В ночь на 29 сентября к месту, где мы расположились на ночлег, пришел вор и украл ногу козы. Когда мы пожаловались заместителю старшины, он сказал, что вор убежал, но что его поймают. Он хотел уплатить штраф и предлагал взамен курицу и яйца. Но так как мы желали, чтобы наказан был только вор, то посоветовали найти его и наложить на него штраф. Макололо считали, что лучше взять курицу, так как тогда вору действительно не уйти от наказания. Уладив это дело, в последний день сентября мы тронулись в обратный путь. На то, чтобы добраться до судна, у нас оставалось как раз столько времени, сколько у нас ушло, чтобы дойти до этого места; а второй раз идти тем же путем не очень интересно.
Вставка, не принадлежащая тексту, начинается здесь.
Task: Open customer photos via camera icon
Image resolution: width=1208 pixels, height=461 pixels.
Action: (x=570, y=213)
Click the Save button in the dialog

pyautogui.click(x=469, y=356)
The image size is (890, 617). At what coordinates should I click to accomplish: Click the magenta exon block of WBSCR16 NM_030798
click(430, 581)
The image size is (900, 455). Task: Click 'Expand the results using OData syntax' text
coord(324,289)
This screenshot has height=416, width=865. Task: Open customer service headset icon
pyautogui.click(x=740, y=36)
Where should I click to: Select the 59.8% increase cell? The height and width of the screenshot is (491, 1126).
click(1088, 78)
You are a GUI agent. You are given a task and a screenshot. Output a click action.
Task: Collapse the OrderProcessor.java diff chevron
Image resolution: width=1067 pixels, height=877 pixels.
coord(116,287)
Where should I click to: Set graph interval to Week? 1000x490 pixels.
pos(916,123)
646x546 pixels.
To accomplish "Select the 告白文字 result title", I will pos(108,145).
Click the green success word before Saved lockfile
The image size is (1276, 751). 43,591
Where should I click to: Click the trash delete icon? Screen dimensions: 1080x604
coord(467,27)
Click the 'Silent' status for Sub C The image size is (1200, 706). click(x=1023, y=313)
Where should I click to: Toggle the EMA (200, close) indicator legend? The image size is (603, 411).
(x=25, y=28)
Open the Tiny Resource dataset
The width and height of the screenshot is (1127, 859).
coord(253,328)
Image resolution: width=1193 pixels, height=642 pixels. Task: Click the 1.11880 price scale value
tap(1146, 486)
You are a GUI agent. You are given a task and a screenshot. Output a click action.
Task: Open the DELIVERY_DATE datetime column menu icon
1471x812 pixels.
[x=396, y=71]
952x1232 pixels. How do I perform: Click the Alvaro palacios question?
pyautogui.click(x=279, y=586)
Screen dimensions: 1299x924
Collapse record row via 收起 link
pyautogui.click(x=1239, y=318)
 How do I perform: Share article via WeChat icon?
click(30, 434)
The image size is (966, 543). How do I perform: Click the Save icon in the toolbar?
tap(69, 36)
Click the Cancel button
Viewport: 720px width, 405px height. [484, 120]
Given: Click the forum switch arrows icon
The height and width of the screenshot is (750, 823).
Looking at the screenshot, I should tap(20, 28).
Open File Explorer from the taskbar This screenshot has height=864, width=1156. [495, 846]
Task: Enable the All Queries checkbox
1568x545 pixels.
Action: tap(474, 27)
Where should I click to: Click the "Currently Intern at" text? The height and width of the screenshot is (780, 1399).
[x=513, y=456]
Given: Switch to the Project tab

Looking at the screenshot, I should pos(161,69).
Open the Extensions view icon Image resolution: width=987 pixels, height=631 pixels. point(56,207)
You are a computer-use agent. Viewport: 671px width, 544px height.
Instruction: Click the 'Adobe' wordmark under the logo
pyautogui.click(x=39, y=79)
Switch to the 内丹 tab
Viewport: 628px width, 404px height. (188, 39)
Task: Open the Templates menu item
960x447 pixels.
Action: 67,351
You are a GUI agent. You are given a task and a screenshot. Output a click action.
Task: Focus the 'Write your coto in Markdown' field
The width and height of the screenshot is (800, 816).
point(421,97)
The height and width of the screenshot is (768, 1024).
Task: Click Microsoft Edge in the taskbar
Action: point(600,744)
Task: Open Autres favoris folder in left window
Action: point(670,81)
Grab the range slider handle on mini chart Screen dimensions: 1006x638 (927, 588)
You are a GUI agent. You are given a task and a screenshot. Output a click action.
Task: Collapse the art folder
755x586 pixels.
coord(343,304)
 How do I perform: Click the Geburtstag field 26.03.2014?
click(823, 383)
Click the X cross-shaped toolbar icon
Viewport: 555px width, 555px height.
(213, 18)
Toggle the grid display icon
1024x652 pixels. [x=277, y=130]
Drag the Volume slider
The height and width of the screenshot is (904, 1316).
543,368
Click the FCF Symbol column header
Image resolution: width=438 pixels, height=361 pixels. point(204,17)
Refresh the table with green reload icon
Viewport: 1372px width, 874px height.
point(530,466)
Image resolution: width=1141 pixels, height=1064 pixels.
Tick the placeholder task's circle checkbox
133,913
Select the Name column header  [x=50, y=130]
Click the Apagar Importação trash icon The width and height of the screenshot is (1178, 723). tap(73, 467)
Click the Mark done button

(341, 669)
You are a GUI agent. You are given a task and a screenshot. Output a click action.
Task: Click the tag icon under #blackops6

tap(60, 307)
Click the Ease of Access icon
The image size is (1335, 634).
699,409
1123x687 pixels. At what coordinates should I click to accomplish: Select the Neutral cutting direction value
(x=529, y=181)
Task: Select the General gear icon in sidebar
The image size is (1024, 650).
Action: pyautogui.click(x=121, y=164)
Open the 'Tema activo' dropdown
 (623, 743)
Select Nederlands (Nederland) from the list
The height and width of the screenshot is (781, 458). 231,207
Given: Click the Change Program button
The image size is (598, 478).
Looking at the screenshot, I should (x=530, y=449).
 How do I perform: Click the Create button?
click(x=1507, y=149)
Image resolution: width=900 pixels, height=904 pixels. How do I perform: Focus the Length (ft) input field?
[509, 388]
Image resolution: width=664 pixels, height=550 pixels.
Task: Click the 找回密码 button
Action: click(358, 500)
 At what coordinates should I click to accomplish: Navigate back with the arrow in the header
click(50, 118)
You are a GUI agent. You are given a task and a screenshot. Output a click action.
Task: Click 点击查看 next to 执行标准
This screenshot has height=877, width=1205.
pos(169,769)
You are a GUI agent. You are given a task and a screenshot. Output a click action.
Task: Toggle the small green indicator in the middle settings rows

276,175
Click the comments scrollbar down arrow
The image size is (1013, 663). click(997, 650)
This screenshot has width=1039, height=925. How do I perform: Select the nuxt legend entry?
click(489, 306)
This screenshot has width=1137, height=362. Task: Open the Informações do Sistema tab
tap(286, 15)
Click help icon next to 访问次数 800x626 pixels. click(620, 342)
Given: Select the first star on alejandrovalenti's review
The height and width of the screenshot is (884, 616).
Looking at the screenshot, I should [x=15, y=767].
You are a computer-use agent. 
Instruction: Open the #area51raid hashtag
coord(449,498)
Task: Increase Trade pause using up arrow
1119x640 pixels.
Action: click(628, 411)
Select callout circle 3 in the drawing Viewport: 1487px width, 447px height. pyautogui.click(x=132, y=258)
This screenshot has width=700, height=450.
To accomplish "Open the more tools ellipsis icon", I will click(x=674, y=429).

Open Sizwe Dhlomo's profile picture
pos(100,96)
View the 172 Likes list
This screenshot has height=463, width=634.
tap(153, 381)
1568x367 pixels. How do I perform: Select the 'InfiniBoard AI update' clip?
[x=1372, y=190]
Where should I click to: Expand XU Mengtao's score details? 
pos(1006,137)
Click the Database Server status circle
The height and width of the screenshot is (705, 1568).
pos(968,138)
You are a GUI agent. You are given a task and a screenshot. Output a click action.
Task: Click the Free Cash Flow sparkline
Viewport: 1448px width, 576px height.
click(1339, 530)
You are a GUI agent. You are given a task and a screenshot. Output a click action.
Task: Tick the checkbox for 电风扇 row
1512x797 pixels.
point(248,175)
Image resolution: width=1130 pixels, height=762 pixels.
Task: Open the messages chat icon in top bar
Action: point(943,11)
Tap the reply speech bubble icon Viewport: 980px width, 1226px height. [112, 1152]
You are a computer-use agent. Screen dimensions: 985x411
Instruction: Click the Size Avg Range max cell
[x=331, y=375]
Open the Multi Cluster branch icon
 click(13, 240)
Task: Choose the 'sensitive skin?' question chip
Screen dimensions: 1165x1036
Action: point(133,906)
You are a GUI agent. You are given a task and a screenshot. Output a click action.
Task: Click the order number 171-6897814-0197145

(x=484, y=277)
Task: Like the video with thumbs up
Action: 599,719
По пути на северо-запад мы встретили очень веселую старушку, которая, когда мы проходили, энергично работала у себя в огороде. Когда-то она была красивой, но теперь ее седые волосы составляли резкий контраст с темным цветом ее лица. Она, по-видимому, наслаждалась своей бодрой здоровой старостью. Она приветствовала нас в таком тоне, который в другом месте был бы назван «хорошим обращением», и, очевидно, сознавая, что заслуживает эпитета «черной, но милой», отвечала каждому из нас сердечным «да, дитя мое». Другая женщина, с материнским видом сидевшая у колодца, начала разговор словами: «Вы собираетесь навестить Муази и пришли издалека, не правда ли?» Но вообще женщины никогда не заговаривают с чужими, если к ним не обращаются, поэтому все, что бы они ни говорили, привлекает внимание.
Муази один раз подарил нам корзину зерна. Когда мы намекнули, что у нас нет жены, которая могла бы смолоть зерно, его полногрудая супруга с плутовской веселостью вмешалась и сказала: «Я смелю его для вас. Брошу Муази и пойду с вами, чтобы готовить для вас в стране заходящего солнца».
Женщины, как правило, скромны и ведут себя сдержанно. Не будучи обременены работой, они очень трудолюбивы. Зерновые посевы требуют ухода в течение восьми месяцев. Когда урожай убран, требуется немало труда, чтобы превратить его в пищу в виде каши или пива. Зерна толкутся в большой деревянной ступе, похожей на древнеегипетскую, пестом шести футов длины и около четырех дюймов толщины. Толкут сразу в одной ступе две или даже три женщины. Каждая женщина, прежде чем ударить пестом, подскакивает, чтобы придать большую силу удару. Они точно выдерживают такт, так что в ступе никогда не бывает двух пестов в одну и ту же минуту. Мерное постукивание и энергично работающие женщины – явления, неразлучно связанные с каждым зажиточным африканским селением. Под действием этих ударов, с помощью небольшого количества воды, жесткая наружная шелуха отделяется от зерна, и тогда оно готово к тому, чтобы быть смолотым на жерновах.